Aim of the task: Reproduce the records below, swapping each "Viewport" for "Display area" and changing nothing else.

Materials provided:

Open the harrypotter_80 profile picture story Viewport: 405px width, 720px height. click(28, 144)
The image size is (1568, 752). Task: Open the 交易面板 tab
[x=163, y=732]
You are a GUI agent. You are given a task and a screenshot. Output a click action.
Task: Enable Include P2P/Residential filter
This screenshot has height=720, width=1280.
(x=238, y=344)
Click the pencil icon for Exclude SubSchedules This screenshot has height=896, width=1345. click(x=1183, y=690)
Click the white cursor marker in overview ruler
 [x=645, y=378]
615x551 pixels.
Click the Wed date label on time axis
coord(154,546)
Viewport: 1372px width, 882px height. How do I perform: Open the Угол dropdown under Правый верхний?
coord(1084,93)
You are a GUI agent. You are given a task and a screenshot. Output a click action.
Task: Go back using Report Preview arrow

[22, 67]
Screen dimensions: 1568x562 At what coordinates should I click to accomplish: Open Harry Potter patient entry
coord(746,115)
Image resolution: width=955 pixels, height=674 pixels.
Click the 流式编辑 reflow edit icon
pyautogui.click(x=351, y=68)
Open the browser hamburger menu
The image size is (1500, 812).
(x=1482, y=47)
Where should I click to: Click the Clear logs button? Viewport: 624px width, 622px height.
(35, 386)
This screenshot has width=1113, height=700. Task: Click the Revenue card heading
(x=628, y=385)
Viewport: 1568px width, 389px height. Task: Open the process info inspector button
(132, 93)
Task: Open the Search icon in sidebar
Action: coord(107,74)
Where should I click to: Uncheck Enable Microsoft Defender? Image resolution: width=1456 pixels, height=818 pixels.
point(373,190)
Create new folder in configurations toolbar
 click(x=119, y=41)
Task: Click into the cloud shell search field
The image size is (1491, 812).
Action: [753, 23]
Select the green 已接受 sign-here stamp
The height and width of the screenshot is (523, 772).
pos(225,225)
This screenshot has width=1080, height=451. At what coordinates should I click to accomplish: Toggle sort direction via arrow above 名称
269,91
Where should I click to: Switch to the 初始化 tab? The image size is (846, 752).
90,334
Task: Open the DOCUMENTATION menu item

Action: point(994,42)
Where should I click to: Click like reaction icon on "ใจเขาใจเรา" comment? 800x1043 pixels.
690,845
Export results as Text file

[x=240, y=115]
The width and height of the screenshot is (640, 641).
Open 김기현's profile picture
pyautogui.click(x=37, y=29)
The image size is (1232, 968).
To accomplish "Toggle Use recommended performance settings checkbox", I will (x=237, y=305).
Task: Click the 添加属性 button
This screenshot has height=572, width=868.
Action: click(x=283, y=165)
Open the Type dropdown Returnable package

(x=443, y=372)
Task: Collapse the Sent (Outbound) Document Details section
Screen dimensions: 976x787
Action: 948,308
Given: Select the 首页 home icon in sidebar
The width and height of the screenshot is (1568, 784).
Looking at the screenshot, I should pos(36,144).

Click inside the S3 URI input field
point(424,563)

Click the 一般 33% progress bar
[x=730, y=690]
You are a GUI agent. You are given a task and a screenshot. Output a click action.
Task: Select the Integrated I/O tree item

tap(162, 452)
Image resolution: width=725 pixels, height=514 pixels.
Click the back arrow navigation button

In response:
Open the harrypotter_80 profile picture story Display area: 405px width, 720px height. click(28, 144)
The image size is (1568, 752). Task: Open the 交易面板 tab
[x=163, y=732]
You are a GUI agent. You are given a task and a screenshot. Output a click action.
Task: Enable Include P2P/Residential filter
This screenshot has height=720, width=1280.
(x=238, y=344)
Click the pencil icon for Exclude SubSchedules This screenshot has height=896, width=1345. click(x=1183, y=690)
Click the white cursor marker in overview ruler
 [x=645, y=378]
615x551 pixels.
Click the Wed date label on time axis
coord(154,546)
Display area: 1372px width, 882px height. How do I perform: Open the Угол dropdown under Правый верхний?
coord(1084,93)
You are a GUI agent. You are given a task and a screenshot. Output a click action.
Task: Go back using Report Preview arrow

[22, 67]
Screen dimensions: 1568x562 At what coordinates should I click to accomplish: Open Harry Potter patient entry
coord(746,115)
Image resolution: width=955 pixels, height=674 pixels.
Click the 流式编辑 reflow edit icon
pyautogui.click(x=351, y=68)
Open the browser hamburger menu
The image size is (1500, 812).
(x=1482, y=47)
Where should I click to: Click the Clear logs button? Display area: 624px width, 622px height.
(35, 386)
This screenshot has width=1113, height=700. Task: Click the Revenue card heading
(x=628, y=385)
Display area: 1568px width, 389px height. Task: Open the process info inspector button
(132, 93)
Task: Open the Search icon in sidebar
Action: coord(107,74)
Where should I click to: Uncheck Enable Microsoft Defender? Image resolution: width=1456 pixels, height=818 pixels.
point(373,190)
Create new folder in configurations toolbar
 click(x=119, y=41)
Task: Click into the cloud shell search field
The image size is (1491, 812).
Action: [753, 23]
Select the green 已接受 sign-here stamp
The height and width of the screenshot is (523, 772).
pos(225,225)
This screenshot has width=1080, height=451. At what coordinates should I click to accomplish: Toggle sort direction via arrow above 名称
269,91
Where should I click to: Switch to the 初始化 tab? The image size is (846, 752).
90,334
Task: Open the DOCUMENTATION menu item

Action: point(994,42)
Where should I click to: Click like reaction icon on "ใจเขาใจเรา" comment? 800x1043 pixels.
690,845
Export results as Text file

[x=240, y=115]
The width and height of the screenshot is (640, 641).
Open 김기현's profile picture
pyautogui.click(x=37, y=29)
The image size is (1232, 968).
To accomplish "Toggle Use recommended performance settings checkbox", I will (x=237, y=305).
Task: Click the 添加属性 button
This screenshot has height=572, width=868.
Action: click(x=283, y=165)
Open the Type dropdown Returnable package

(x=443, y=372)
Task: Collapse the Sent (Outbound) Document Details section
Screen dimensions: 976x787
Action: 948,308
Given: Select the 首页 home icon in sidebar
The width and height of the screenshot is (1568, 784).
Looking at the screenshot, I should pos(36,144).

Click inside the S3 URI input field
point(424,563)

Click the 一般 33% progress bar
[x=730, y=690]
You are a GUI agent. You are given a task and a screenshot. Output a click action.
Task: Select the Integrated I/O tree item

tap(162, 452)
Image resolution: width=725 pixels, height=514 pixels.
Click the back arrow navigation button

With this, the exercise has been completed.